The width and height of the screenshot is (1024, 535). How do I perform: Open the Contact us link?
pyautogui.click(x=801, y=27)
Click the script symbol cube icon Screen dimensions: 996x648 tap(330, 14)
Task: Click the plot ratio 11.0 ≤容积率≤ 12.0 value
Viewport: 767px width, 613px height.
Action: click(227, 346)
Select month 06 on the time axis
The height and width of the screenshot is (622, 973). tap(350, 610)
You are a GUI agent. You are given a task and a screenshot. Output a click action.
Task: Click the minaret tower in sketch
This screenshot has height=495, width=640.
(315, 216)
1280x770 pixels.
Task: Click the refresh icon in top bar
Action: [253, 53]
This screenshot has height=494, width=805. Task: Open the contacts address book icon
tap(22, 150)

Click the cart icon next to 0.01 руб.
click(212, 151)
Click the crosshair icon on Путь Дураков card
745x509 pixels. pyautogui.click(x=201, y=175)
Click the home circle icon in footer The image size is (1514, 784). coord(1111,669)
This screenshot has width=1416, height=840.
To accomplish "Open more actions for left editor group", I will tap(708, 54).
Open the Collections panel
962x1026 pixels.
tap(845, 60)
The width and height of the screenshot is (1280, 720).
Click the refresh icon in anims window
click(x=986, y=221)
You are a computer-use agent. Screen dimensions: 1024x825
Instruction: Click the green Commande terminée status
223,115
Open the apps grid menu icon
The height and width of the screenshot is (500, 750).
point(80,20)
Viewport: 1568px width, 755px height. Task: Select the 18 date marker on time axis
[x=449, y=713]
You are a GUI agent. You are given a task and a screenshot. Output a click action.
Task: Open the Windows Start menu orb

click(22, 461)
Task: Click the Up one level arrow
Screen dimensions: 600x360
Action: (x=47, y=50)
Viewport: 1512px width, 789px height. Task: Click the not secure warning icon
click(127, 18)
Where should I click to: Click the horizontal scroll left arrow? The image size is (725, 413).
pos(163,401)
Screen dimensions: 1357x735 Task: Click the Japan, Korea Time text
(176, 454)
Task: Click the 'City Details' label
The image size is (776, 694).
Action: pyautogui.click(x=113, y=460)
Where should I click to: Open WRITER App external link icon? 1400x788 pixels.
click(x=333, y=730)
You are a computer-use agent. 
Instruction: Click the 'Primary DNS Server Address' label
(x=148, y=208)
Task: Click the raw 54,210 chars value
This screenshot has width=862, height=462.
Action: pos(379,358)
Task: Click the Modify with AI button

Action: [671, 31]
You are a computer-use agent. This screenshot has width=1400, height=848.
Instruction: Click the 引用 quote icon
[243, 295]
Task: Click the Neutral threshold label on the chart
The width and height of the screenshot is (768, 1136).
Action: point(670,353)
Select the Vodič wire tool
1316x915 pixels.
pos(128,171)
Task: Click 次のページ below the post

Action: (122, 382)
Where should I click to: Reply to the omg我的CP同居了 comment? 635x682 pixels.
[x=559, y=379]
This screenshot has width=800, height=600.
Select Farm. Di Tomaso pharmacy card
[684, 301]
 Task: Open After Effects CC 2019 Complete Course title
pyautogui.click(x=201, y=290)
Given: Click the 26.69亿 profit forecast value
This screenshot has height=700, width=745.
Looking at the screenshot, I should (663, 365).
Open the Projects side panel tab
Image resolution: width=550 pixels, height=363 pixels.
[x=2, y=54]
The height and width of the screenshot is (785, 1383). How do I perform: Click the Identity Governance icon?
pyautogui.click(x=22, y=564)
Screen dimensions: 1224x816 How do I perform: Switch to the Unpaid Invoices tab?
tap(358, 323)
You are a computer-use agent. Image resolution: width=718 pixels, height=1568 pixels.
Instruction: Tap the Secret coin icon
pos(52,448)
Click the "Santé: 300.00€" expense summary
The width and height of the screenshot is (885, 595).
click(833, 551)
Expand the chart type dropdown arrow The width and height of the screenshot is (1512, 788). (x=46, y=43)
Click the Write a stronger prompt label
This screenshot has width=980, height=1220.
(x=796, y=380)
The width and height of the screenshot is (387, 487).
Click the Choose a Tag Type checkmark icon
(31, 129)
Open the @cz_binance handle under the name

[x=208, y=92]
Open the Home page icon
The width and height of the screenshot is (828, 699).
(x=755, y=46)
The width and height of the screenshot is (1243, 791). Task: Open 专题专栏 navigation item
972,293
===
WHAT YOU WILL DO =>
Taking the line with "Instruction: Tap the Secret coin icon" as the first and the line with "Expand the chart" as the last, retype that stretch of the data above exactly, with no other lines.

RESPONSE TO THIS EXERCISE =>
Instruction: Tap the Secret coin icon
pos(52,448)
Click the "Santé: 300.00€" expense summary
The width and height of the screenshot is (885, 595).
click(833, 551)
Expand the chart type dropdown arrow The width and height of the screenshot is (1512, 788). (x=46, y=43)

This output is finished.